■ **Data provided**
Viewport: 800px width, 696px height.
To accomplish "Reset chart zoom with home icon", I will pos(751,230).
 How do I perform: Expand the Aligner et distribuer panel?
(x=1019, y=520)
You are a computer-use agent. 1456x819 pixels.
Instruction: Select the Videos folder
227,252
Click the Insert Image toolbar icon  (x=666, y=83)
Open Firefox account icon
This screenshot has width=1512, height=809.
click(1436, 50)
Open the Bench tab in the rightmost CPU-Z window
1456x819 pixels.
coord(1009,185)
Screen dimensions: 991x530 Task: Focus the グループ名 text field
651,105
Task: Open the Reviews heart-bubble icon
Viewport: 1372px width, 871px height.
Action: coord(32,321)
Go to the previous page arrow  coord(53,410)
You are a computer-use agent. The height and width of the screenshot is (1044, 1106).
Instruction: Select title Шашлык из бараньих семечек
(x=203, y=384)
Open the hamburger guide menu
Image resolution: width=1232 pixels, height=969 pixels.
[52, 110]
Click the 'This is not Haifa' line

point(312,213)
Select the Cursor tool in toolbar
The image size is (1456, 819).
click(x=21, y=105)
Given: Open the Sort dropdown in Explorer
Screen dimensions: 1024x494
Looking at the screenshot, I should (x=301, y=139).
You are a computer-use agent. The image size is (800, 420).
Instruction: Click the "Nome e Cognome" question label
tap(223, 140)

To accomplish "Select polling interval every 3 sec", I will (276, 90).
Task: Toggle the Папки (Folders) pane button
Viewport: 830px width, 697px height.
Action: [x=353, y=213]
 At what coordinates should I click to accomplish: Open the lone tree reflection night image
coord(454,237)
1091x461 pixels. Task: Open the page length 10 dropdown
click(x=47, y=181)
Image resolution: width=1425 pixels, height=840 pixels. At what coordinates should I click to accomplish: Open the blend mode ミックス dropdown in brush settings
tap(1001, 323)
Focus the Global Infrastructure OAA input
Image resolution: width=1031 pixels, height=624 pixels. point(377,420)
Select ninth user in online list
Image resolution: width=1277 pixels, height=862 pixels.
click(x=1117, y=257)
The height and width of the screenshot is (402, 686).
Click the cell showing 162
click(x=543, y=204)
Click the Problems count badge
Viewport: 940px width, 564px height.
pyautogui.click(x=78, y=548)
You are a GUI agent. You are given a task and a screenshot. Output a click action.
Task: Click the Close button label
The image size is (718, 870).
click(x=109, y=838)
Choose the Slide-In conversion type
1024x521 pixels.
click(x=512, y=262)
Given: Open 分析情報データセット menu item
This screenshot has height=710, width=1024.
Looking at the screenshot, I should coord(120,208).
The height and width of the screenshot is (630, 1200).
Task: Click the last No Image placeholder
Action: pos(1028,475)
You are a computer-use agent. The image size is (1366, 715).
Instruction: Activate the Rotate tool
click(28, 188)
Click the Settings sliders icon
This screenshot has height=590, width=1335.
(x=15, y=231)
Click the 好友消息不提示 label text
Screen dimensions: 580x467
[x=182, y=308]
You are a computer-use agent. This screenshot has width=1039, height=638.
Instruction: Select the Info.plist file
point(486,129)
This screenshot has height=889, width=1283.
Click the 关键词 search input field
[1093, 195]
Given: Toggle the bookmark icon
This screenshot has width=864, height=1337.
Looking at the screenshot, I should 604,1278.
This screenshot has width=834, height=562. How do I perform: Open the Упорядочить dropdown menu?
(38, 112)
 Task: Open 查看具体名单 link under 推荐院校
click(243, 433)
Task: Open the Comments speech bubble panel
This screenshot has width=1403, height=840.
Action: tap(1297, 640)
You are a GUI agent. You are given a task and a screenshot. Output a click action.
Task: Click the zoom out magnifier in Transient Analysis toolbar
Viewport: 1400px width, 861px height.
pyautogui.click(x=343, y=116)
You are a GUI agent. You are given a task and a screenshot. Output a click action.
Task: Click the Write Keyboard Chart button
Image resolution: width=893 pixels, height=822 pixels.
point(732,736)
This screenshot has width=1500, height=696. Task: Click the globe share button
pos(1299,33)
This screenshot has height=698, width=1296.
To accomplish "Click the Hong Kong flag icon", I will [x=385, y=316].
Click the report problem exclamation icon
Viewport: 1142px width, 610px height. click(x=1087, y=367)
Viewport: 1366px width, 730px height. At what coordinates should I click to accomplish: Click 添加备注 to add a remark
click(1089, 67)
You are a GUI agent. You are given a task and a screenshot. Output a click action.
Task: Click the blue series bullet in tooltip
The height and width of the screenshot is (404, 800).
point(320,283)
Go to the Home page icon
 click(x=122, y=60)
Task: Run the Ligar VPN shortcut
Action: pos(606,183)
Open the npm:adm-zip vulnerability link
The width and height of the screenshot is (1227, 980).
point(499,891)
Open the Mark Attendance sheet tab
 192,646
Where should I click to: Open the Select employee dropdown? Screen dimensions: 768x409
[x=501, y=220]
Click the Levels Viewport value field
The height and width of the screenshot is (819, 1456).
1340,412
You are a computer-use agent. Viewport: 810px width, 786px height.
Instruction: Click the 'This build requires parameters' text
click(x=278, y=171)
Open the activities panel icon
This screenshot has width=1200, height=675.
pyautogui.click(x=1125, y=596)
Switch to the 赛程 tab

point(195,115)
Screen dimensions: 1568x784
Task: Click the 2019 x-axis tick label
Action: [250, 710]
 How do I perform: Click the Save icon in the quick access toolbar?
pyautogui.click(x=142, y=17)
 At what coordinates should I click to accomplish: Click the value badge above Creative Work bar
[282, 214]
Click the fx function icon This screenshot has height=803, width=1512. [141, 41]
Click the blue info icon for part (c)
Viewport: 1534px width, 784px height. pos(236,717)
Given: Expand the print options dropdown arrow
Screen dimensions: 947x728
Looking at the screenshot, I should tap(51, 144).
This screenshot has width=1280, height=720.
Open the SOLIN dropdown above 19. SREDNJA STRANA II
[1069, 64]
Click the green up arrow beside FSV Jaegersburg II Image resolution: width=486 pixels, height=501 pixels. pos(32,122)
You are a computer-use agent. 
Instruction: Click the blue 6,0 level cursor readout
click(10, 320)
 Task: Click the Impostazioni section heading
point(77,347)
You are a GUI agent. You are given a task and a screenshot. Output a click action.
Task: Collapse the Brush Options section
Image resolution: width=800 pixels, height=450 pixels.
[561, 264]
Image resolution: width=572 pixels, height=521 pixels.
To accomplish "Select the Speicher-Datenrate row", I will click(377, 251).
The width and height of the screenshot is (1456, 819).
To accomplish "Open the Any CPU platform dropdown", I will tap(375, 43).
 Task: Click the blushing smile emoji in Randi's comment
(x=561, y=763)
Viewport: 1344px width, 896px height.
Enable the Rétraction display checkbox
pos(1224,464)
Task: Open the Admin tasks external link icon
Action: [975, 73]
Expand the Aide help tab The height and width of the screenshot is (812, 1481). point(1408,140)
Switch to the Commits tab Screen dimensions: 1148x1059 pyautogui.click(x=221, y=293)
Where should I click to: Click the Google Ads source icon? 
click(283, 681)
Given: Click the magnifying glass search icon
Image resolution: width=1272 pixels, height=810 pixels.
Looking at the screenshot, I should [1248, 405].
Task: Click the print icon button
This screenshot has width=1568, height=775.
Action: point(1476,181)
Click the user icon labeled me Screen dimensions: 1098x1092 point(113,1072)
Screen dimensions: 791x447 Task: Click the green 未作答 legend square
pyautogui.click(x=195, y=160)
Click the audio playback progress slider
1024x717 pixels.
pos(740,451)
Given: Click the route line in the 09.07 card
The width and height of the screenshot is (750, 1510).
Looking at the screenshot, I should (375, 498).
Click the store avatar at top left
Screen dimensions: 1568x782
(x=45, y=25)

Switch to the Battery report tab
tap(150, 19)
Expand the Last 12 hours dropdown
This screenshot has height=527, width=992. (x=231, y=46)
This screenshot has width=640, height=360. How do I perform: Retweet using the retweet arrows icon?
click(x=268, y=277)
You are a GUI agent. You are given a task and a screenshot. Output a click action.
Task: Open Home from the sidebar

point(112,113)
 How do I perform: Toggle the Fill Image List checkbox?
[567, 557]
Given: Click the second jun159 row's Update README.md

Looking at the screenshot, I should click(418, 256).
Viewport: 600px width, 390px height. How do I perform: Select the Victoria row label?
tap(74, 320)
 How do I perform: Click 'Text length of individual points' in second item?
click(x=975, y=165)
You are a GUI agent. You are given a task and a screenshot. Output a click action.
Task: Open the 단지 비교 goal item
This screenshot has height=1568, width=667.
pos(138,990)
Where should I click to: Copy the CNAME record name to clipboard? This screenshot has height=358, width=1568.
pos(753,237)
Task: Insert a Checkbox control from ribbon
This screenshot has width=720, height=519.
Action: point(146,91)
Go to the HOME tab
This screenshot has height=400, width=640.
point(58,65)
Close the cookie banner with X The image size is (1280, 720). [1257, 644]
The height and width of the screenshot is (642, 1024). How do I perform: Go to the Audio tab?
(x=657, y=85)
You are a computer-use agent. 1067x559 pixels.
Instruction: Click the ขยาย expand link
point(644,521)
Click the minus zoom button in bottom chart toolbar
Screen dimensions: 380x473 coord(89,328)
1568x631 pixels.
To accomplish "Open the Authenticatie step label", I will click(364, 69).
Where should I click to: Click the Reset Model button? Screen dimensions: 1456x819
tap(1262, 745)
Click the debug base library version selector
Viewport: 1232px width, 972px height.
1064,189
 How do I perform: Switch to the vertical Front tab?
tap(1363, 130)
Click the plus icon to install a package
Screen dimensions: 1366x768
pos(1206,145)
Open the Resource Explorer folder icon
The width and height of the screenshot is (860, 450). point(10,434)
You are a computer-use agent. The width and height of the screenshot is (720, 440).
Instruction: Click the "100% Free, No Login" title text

■ **Do this**
Convert the rows from the line that contains "Where should I click to: Copy" up to and including the line that contains "will click(364, 69)." into a JSON list of strings, one string per line, omitting blank lines.

■ **Task result**
[
  "Where should I click to: Copy the CNAME record name to clipboard? This screenshot has height=358, width=1568.",
  "pos(753,237)",
  "Task: Insert a Checkbox control from ribbon",
  "This screenshot has width=720, height=519.",
  "Action: point(146,91)",
  "Go to the HOME tab",
  "This screenshot has height=400, width=640.",
  "point(58,65)",
  "Close the cookie banner with X The image size is (1280, 720). [1257, 644]",
  "The height and width of the screenshot is (642, 1024). How do I perform: Go to the Audio tab?",
  "(x=657, y=85)",
  "You are a computer-use agent. 1067x559 pixels.",
  "Instruction: Click the ขยาย expand link",
  "point(644,521)",
  "Click the minus zoom button in bottom chart toolbar",
  "Screen dimensions: 380x473 coord(89,328)",
  "1568x631 pixels.",
  "To accomplish \"Open the Authenticatie step label\", I will click(364, 69)."
]